When MaddyChristine Hope Brokopp received a terminal cancer diagnosis in her 50s, she knew she wanted to make her own casket. An online search led her to Mary Lauren Fraser, a Massachusetts artisan who has woven caskets and burial trays for more than a decade — and who was willing to guide Brokopp and a group of friends through the process.
On Valentine’s Day, while winter still clung to the Pioneer Valley, Brokopp and friends drove from Pennsylvania and beyond, parking on packed snow outside Fraser’s workshop. Fraser greeted them with peppermint tea and a tour of the space where they would spend two days weaving an object meant to hold their friend. The group included people from different stages of Brokopp’s life; one of her oldest friends, Cynthia Siegers, flew in from the Netherlands. The day was also Siegers’ birthday — “the strangest birthday she’ll ever have,” Brokopp quipped.

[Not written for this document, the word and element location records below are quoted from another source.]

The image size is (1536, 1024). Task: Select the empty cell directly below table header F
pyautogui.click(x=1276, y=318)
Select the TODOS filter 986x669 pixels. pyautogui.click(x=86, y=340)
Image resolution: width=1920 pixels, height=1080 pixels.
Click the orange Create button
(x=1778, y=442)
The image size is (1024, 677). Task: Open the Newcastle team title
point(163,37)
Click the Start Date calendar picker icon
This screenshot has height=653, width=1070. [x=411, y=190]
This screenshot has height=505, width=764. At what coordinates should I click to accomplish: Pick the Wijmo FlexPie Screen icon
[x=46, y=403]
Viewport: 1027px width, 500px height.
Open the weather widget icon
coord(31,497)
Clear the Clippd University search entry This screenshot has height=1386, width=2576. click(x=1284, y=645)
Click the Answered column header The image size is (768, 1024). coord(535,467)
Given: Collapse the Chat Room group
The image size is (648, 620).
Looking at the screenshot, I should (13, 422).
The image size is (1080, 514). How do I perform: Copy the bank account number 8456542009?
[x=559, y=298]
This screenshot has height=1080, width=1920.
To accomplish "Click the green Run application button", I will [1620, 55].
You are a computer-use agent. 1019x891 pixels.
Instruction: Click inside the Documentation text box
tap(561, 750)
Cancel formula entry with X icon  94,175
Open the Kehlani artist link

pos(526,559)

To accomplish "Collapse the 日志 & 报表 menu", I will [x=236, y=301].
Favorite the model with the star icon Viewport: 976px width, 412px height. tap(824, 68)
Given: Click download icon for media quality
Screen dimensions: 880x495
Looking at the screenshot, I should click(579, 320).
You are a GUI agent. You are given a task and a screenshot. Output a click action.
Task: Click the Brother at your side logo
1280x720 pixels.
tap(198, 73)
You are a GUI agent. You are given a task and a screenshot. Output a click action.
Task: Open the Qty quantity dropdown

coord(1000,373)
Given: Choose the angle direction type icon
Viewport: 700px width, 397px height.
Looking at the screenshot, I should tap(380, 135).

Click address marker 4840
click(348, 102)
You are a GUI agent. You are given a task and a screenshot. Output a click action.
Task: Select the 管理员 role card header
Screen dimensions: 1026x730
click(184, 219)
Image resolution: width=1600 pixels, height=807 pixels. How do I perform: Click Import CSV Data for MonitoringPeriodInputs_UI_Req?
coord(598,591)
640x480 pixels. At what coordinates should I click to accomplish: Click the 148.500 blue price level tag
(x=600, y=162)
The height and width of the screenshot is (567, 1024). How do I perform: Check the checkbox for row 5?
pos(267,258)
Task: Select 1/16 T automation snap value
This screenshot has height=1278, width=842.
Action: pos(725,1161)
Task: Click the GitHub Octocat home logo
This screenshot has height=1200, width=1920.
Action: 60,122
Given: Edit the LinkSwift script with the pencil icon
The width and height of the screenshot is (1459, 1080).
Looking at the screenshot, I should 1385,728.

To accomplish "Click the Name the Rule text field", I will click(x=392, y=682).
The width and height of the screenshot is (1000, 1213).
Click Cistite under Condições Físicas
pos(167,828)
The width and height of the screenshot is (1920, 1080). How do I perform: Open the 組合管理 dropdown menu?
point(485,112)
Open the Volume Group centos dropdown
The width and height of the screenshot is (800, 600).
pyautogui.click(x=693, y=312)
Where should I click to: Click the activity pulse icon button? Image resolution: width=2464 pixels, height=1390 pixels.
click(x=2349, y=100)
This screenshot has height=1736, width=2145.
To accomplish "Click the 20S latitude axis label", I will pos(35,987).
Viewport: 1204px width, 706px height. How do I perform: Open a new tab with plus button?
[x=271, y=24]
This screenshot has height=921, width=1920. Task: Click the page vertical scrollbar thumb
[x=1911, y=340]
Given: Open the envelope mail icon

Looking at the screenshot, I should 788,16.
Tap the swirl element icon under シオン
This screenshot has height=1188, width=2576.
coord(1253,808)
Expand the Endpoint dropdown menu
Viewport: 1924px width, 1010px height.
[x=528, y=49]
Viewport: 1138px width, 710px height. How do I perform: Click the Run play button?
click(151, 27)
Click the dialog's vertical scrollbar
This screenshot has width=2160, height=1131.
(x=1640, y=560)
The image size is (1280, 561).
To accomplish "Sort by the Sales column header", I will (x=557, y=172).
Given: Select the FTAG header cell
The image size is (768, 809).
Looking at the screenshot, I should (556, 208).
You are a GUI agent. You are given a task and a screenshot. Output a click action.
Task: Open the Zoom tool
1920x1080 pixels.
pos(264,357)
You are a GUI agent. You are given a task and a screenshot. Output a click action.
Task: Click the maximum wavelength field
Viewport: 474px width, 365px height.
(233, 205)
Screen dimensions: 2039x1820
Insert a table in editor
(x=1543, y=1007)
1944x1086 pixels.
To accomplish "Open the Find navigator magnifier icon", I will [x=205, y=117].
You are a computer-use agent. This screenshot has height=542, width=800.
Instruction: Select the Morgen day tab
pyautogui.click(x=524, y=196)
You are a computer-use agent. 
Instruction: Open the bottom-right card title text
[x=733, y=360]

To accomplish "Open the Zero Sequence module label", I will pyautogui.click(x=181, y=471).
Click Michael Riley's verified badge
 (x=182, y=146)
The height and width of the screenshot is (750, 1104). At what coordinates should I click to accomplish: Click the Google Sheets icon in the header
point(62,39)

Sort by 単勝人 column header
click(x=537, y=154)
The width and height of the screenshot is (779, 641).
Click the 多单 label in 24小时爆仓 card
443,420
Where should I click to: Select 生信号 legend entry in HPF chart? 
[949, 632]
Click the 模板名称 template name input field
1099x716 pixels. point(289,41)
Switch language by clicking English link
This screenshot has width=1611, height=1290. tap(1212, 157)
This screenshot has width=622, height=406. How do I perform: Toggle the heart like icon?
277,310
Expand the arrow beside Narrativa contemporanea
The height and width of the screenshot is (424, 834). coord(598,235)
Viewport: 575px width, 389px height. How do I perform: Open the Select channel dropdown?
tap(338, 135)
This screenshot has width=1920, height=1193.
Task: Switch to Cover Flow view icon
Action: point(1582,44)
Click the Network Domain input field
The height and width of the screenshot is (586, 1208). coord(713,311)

Fraser’s workshop reflects her craft: a bookshelf split between basketry manuals and books about death, and finished woven pieces — trays, baskets, bassinets, and a few caskets — leaning by the windows. Fraser attaches woven sides and lids to pine boards; she makes both closed caskets and open “burial trays” with woven backs and no lids. Brokopp chose a tray. Fraser had already prepared five pine ribs for the tray’s base and penciled a line to size it for Brokopp’s height.
They began with the easy, foundational work: placing wet willow branches between the ribs. Brokopp volunteered to go first. She admitted before the weekend she wasn’t sure how she would feel about working on her own casket. “I like the material,” she said, pressing her hand to the willow. “It’s cool, and it’s wet.” Emotion, she added, was muted. The invitation was never only about death; it was a chance to bring friends together. “I just wanted to have a fun time doing this,” she said. “I don’t need to be crying here doing this.”
Across the two days, the mood resembled an ordinary weekend: chocolate, stories about the drive and their families, jokes, and the steady rhythm of hands weaving. “It just seems like a team-building exercise that we’re doing together,” observed David D’Amico as he worked. There was also a surreal edge. Friends struggled to imagine the moment when they’d lay Brokopp on the finished tray. Sitting beside her, Nita Landis took Brokopp’s hand and said, “I don’t think any of us can.”
Fraser’s process is exacting. She soaks willow, wraps it in wool, and sometimes even freezes it to maintain pliability. Weaving demands technical braids — waling, randing, and other techniques to create patterns that are both beautiful and structurally sound. Fraser guided the group, giving them manageable tasks while fixing mistakes and gently undoing miswoven sections. Friends laughed, blamed one another in jest, and kept at it under Fraser’s watchful eye.
On the second morning the tray sat at the center of the workshop with tall strips of willow standing like grass. Unlike the first day, everyone could weave at once, each taking a section. Brokopp, tired from the previous day’s work, watched from the couch and mostly observed. Fraser shaped the long strands into a sloped hood over the head of the tray, trimmed excess, stitched on a white cotton rope that became six handles, and fitted the final details.
When Fraser asked if Brokopp wanted to try the tray on, Brokopp declined. “I thought about it,” she said, “and I think that I do not want to try it on.” Her friends agreed; “It’s not time yet,” Landis said.
With the tray finished — light browns, oranges, and greens woven into a long basket with a hooded headrest — the friends lifted it together and carried it into the snow. For Brokopp, the act was about more than a container. “It is my wish that we all talk about death a little bit more easily, because we all face it,” she said. She acknowledged that some friends had to push past discomfort to come, and called their presence a gift. She hoped she had given them one in return: a chance to confront mortality together, simply and humanly, while making something by hand for someone they love.